【解雇事件マニュアル】Q90二重処罰に当たる懲戒解雇は許されるか

1 再度の懲戒処分の場合

 過去に懲戒処分の理由とされた事由を理由として労働者を懲戒解雇することは許されるか。例えば、遅刻を理由に降格の懲戒処分が行われた後、同じ遅刻を理由に労働者を懲戒解雇することは許されるか。

 懲戒処分は、企業秩序違反行為に対する特別の制裁措置であるから、罪刑法定主義類似の原則が適用され、同じ事由について繰り返し懲戒処分を行うことは原則として許されない(一事不再理の原則または二重処罰の禁止、水町『詳解労働法4版』618頁)。

2 同時の懲戒処分の場合

 1つの懲戒事由に対して、軽い懲戒処分と懲戒解雇を同時に行うことは許されるか。例えば、1つの遅刻を理由に、懲戒処分として労働者を降格させると同時に、労働者を懲戒解雇することは許されるか。

 このように、1つの懲戒事由に対して複数の懲戒処分を同時に行うことも原則として禁止される(水町『詳解労働法4版』618頁)。

3 二重処罰の禁止の例外

 もっとも、一方の措置(上記の各例でいえば降格)が、懲戒処分ではなく、人事上の措置によるものであれば、そもそも二重処罰に当たらない。

 また、1つの懲戒事由該当行為に対して複数の懲戒処分を科すことがあることを就業規則上あらかじめ定めている場合には、罪刑法定主義において法律上の併科の明記が認められていることと同様に、一事不再理の原則には反しないものと解される(水町『詳解労働法4版』619頁)。
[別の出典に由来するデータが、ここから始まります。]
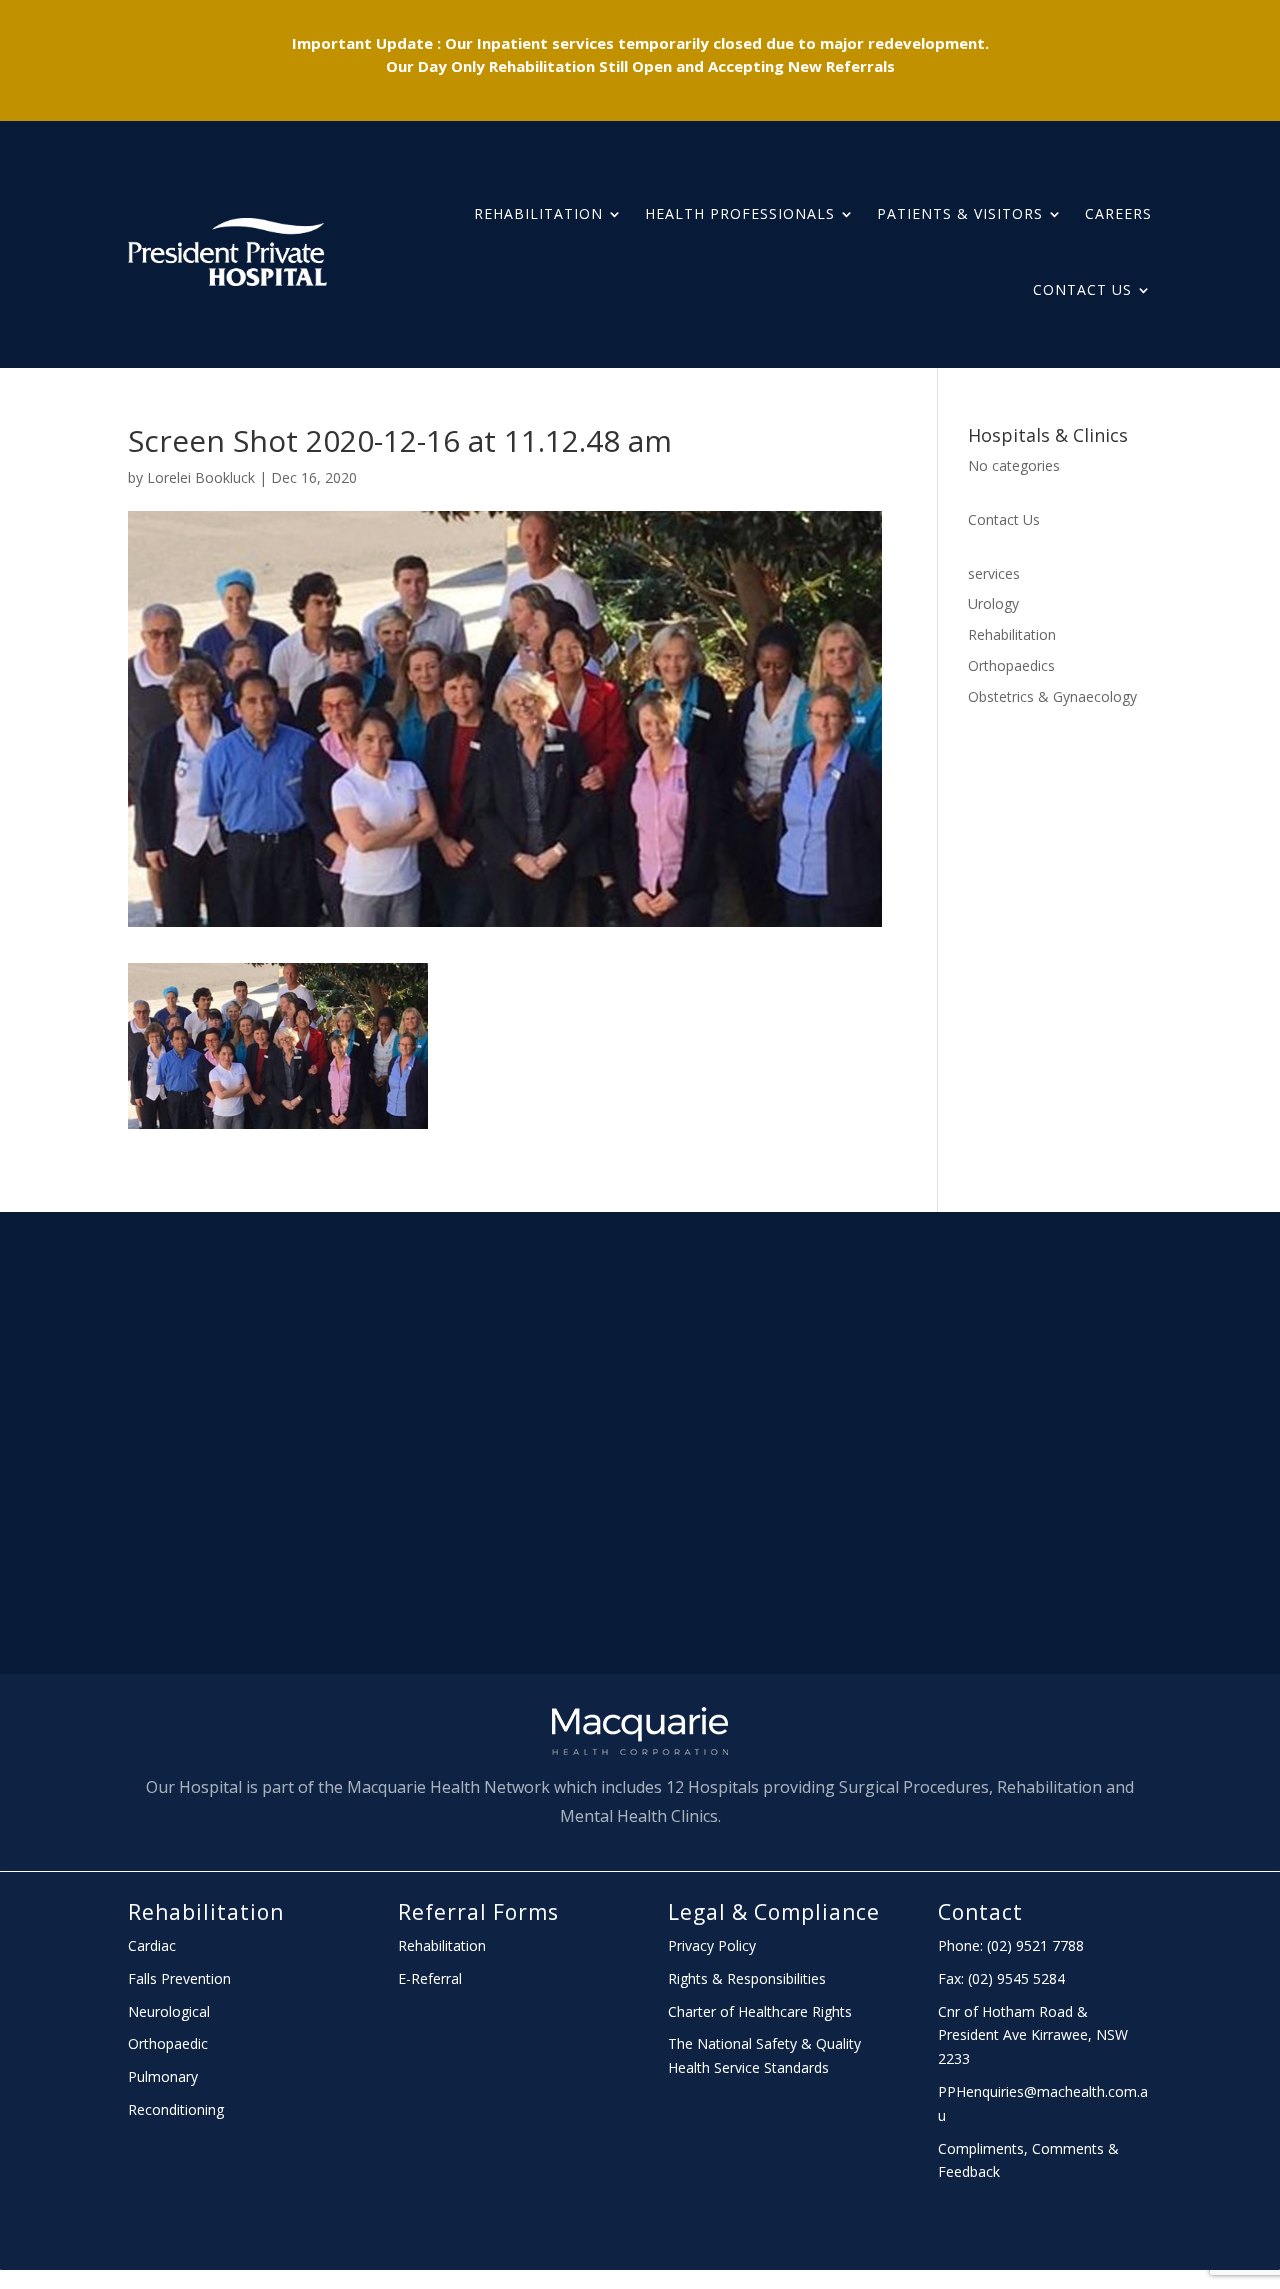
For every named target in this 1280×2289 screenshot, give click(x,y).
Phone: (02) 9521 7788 (1011, 1945)
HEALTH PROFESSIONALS (740, 213)
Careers (1118, 213)
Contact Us (1082, 289)
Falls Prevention (179, 1978)
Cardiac (152, 1945)
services (994, 573)
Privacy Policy (712, 1945)
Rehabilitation (538, 213)
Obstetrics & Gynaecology (1052, 696)
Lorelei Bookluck (201, 477)
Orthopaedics (1011, 665)
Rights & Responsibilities (747, 1978)
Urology (993, 603)
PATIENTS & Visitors (960, 213)
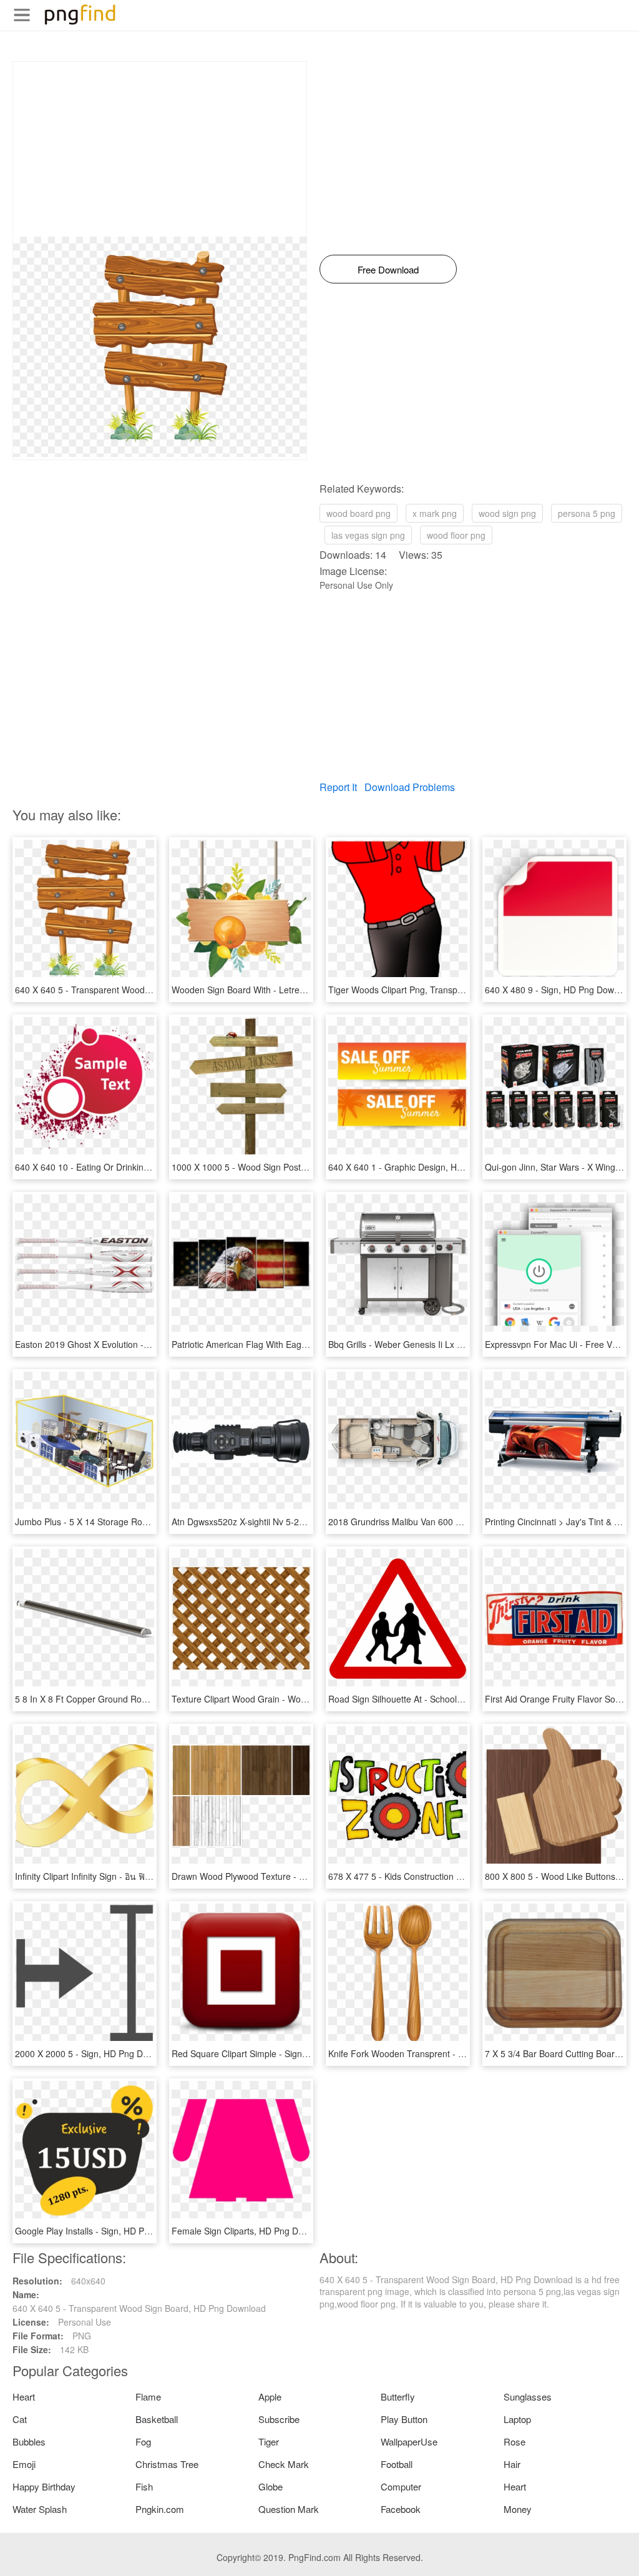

 「過去に処分を受け改悛の見込みがない場合」との懲戒事由が定められている場合、過去に処分を受けたこと自体を懲戒事由とすることは一事不再理の原則に反するが、労働者に反省する態度がみられず将来同様の行為を繰り返すおそれが現実に存在する場合には、その限りでこれを懲戒事由として処分を行うことができる(水町『詳解労働法4版』619頁)。